Ele pergunta se aprendi a dirigir e digo não; pergunta se comprei um liquidificador e digo não; se tênis não; sapato não; vendi a vitrola.

Por outro lado, três andares abaixo e oito portas à direita morava uma senhora surda que se lembrava da tua voz e sempre me pedia histórias. Me dizia ter sido Dalila e Lampião ainda mocinha, que era índia em nossos quartos muito antes das paredes e os desboços; enquanto uma outra moça desaguava em ti eu ouvia da velha que a surdez era uma benção e foi assim que dormi no dia:
     com as águas da moça num ouvido e         
a surdez da velha sendo um rio no outro ouvido.        

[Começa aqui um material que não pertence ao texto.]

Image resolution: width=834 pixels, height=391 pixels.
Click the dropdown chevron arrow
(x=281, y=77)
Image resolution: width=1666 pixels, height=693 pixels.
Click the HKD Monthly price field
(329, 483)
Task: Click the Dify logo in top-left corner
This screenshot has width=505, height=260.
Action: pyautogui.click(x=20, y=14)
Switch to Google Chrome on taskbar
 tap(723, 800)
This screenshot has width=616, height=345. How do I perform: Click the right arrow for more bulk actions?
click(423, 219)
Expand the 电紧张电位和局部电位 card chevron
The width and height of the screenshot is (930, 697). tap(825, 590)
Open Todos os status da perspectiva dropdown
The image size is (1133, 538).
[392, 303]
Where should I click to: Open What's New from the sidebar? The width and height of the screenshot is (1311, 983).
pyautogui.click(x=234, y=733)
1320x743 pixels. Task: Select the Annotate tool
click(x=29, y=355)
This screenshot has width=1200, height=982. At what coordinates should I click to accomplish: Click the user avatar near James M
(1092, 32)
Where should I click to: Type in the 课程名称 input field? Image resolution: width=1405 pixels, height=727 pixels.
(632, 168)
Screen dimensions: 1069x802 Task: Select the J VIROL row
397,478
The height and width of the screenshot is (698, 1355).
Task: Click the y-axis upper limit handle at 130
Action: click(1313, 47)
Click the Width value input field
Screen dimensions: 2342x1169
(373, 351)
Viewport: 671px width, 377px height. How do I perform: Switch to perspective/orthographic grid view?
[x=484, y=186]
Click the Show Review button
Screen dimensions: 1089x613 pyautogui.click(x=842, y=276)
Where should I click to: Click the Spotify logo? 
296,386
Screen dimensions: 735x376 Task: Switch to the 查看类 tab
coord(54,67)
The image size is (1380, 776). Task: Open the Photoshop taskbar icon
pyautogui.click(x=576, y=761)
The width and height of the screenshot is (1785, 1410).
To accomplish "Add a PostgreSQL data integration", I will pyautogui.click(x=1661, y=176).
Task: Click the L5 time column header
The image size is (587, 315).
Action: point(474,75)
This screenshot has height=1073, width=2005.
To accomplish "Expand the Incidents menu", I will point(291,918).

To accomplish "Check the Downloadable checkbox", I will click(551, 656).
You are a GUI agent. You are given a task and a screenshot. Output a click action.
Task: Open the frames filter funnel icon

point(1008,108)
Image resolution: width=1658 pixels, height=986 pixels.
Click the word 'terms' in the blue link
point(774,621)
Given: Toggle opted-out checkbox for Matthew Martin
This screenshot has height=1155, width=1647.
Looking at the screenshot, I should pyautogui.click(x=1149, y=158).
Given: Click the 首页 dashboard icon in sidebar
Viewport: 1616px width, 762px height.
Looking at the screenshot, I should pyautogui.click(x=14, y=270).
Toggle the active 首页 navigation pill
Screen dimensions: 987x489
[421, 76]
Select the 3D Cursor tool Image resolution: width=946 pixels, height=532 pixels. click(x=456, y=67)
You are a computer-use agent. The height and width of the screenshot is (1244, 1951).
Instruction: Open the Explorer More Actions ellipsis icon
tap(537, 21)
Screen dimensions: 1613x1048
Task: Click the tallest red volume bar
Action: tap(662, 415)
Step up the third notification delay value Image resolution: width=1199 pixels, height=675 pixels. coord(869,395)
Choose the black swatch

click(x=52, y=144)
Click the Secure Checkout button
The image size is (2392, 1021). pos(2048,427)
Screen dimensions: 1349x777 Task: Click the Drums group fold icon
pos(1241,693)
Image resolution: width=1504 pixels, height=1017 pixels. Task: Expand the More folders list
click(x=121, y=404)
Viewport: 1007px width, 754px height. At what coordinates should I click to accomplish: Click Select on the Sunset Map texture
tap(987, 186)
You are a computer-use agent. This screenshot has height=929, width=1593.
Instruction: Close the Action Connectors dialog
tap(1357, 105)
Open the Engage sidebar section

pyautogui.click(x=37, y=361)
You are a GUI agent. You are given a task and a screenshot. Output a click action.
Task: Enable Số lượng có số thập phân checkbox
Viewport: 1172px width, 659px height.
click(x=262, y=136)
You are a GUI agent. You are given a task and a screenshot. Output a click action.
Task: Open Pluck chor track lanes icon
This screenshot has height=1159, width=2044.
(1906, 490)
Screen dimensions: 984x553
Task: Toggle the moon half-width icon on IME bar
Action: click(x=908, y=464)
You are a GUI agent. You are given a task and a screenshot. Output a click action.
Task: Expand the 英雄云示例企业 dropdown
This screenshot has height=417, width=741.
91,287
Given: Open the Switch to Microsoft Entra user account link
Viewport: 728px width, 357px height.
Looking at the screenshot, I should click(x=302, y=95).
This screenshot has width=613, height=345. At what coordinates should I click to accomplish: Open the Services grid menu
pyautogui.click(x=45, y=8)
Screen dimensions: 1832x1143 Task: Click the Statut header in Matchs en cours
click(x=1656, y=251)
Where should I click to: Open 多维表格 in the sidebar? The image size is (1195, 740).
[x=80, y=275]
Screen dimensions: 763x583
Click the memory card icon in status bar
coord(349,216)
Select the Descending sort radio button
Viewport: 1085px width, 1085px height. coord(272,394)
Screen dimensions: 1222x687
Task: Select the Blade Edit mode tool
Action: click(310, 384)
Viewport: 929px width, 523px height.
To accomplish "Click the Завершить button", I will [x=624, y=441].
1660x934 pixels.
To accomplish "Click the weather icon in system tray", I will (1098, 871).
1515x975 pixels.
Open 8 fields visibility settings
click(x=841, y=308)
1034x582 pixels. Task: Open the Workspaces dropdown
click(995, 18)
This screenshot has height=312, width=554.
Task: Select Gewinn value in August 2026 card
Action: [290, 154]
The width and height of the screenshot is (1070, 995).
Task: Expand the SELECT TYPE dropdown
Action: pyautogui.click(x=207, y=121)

Naquela lua sonhei com todas as suas amigas sendo um grande copo d'água, d'água mesmo, não de vidro e só o copo e nele eu e mil formigas, e você nos bebia e jogava ao chão o copo-moças. Dentro de ti eu me tornava um lobo bom e com boas dentadas bem intencionadas mastigava teu coração sem arrancar parte que fosse; queria babá-lo uva passa, coração-passa inarrebentável.

Acordei com as orelhas doloridas e uma bolha de sangue no lugar do brinco morto que ganhei teu nalguma noite, no meu aniversário, no jantar dentro do lixo: azul, o de quadrados preto-amarelo-pretoamarelopreto. O brinco estava no chão e meu sangue na mão. O pavor de estar cada dia mais magra de repente foi me reentrar feliz. Recuperaria meu peso comendo tudo de você que pudesse achar dentro de mim
     (e, mesmo magra-pau, daí seria a baleia, enorme do seu vazio, e por hora seria o suficiente).

Meu maxilar doía: era um capacete de seis prazeres e meu foguete corria longe, fugia ao controle nos súbitos risos de Janeiro.